In recent years, technology has revolutionised many aspects of business life and marketing is no different. Automated campaign control cycles linked to a single view of the customer across all communication channels have revolutionised direct communication processes, particularly given the very granular data available through digital channels.
These platforms have enabled many stakeholders to have a common view of all campaign processes and their associated metrics have provided a genuine ability to vary investment by segment and to deliver the experience that a customer demands. Digital marketing technology has the ability to very quickly test the appetite for new offers or products and has consequently seen online media spend climb to more than 20% of total spend in the UK.
For those businesses that have achieved significant efficiency gains from marketing technology, there is no doubt that this has changed how marketing functions plan their strategies. This is because an efficient, multi-channel infrastructure bestows an ability to enhance the degree of personalisation for the customer, at a speed that was not previously possible and at a unit cost that ensures the Finance Director remains a committed stakeholder.

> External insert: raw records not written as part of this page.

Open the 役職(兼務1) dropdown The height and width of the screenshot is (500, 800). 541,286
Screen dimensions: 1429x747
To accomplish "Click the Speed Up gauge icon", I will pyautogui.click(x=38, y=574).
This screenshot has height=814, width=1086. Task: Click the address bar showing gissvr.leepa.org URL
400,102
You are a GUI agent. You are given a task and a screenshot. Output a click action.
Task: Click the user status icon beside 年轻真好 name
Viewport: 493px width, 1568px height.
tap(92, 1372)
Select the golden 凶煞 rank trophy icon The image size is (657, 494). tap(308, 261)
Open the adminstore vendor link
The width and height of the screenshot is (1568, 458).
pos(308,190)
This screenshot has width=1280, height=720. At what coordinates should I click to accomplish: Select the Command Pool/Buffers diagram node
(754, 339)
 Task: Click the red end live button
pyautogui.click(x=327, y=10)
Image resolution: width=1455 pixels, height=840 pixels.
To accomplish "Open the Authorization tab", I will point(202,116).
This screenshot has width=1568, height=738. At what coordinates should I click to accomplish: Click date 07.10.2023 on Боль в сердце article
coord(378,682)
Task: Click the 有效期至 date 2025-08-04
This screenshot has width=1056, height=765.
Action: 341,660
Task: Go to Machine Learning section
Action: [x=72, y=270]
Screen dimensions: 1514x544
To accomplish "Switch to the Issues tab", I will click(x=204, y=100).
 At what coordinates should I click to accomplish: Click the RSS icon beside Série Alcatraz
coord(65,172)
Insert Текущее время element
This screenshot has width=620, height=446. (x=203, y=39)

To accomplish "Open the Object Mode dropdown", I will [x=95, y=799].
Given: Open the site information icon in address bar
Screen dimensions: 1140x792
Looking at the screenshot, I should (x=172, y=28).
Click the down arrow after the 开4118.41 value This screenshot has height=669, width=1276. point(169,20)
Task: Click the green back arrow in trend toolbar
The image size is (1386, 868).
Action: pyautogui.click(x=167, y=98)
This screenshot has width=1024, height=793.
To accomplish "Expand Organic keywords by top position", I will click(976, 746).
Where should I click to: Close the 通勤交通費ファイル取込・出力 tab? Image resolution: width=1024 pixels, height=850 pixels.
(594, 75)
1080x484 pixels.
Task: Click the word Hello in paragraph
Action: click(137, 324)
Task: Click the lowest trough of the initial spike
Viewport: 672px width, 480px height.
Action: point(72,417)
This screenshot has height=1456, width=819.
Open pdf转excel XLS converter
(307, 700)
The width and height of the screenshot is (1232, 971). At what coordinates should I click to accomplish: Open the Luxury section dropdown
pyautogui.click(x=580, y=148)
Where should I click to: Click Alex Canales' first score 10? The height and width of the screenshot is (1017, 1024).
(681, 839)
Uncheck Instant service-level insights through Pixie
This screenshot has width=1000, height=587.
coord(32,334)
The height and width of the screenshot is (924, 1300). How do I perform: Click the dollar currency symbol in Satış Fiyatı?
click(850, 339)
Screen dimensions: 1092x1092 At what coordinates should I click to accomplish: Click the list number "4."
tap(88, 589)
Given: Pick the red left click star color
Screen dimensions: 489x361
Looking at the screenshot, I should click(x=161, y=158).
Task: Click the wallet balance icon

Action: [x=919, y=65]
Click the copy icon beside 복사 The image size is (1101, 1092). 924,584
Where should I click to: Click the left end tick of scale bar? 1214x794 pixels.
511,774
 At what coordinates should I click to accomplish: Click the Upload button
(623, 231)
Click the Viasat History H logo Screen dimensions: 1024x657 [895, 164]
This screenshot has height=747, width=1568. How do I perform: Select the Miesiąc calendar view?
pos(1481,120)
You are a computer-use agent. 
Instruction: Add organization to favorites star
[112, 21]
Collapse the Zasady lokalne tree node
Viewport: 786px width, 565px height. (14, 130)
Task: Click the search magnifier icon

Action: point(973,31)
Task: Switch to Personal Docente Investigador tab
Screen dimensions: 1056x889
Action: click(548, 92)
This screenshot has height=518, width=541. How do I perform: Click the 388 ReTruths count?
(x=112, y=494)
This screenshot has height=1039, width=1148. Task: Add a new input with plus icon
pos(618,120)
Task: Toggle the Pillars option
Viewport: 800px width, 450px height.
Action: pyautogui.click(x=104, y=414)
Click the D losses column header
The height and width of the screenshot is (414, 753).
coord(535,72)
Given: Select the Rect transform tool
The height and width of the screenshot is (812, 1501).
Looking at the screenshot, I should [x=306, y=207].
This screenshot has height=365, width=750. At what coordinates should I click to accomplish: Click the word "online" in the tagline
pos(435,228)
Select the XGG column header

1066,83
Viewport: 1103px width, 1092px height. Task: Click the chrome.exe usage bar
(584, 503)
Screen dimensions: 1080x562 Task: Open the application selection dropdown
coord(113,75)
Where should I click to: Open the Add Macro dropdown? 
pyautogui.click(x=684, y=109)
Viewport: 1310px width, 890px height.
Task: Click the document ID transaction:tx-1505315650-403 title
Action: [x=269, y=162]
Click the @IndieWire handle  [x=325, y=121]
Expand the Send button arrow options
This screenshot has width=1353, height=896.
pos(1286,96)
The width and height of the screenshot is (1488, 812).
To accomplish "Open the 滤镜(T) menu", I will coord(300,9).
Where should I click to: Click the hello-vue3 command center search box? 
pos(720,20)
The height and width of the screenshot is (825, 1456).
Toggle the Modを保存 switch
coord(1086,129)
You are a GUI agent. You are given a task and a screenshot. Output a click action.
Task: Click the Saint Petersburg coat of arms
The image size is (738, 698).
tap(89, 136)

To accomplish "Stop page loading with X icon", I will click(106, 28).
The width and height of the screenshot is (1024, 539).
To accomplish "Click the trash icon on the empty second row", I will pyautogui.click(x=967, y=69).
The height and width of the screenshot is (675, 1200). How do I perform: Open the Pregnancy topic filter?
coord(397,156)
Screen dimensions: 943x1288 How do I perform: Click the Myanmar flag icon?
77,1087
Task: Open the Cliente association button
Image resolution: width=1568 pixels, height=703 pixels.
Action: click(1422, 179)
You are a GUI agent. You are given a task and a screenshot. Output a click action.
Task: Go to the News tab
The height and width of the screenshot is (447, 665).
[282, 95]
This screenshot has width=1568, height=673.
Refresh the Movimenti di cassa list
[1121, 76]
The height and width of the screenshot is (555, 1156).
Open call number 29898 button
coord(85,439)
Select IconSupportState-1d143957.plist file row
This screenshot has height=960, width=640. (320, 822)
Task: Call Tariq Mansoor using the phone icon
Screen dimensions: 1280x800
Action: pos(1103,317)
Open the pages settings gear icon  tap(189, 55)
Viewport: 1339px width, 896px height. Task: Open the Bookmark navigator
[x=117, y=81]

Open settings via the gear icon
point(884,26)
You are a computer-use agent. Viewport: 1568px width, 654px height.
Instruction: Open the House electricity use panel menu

However, for some organisations, investment in marketing technology has not delivered an acceptable return, a sad fact that is the result of a range of factors that varies significantly from one organisation to another. For many, this is the result of a failure to align a number of other vital components such as customer data, data feeds, predictive models, organisational structures, processes and incentives. I want to focus on the alignment of two of these to a clear and effective technology strategy.
The first is the critical asset that is customer data. Such data can only be an asset to a business and its marketing function if it is integrated, collected, stored, managed and enhanced both accurately and fairly. The second is an ability to mine or model this data in such a way that future customer behaviour can be predicted with a high degree of accuracy.
Out-of-time sampling to ensure that models for response, conversion or value accurately predict behaviour going forward is vital, as is the use of the appropriate technique for the data available. In turn, these models should operate within customer segments that are small enough to be manageable, but large enough to be meaningful and truly reflect how similar groups of customers actually behave over time.
One key behavioural characteristic that organisations are increasingly having to model accurately is price sensitivity, something that requires the requisite modelling expertise as well as a commitment to price testing and integration within a broader segmentation. This ultimately ensures that price and non-price factors reside at customer level and ideally within a technology environment that is fast enough and flexible enough to capitalise on the sophisticated customer insight that can be derived.
Clearly the purpose of all of this is to ensure that the next prompted or unprompted contact with a customer moves the relationship and the brand forward, in a manner that is visible to both parties and at an acceptable cost. There is no doubt that those organisations that align technology, data strategy and effective use of behavioural modelling achieve a competitive advantage and that this is sustainable in the long term.
It is also true that for some organisations these components are superseded by an emphasis on brand equity in isolation, with insufficient focus or investment in technology, behavioural analysis and data.
If we behave according to our experience and environment, it should perhaps not be surprising that the emphasis for company boards and marketing departments is not a wide, integrated approach to managing customer insight, but one of silos and certain disappointment.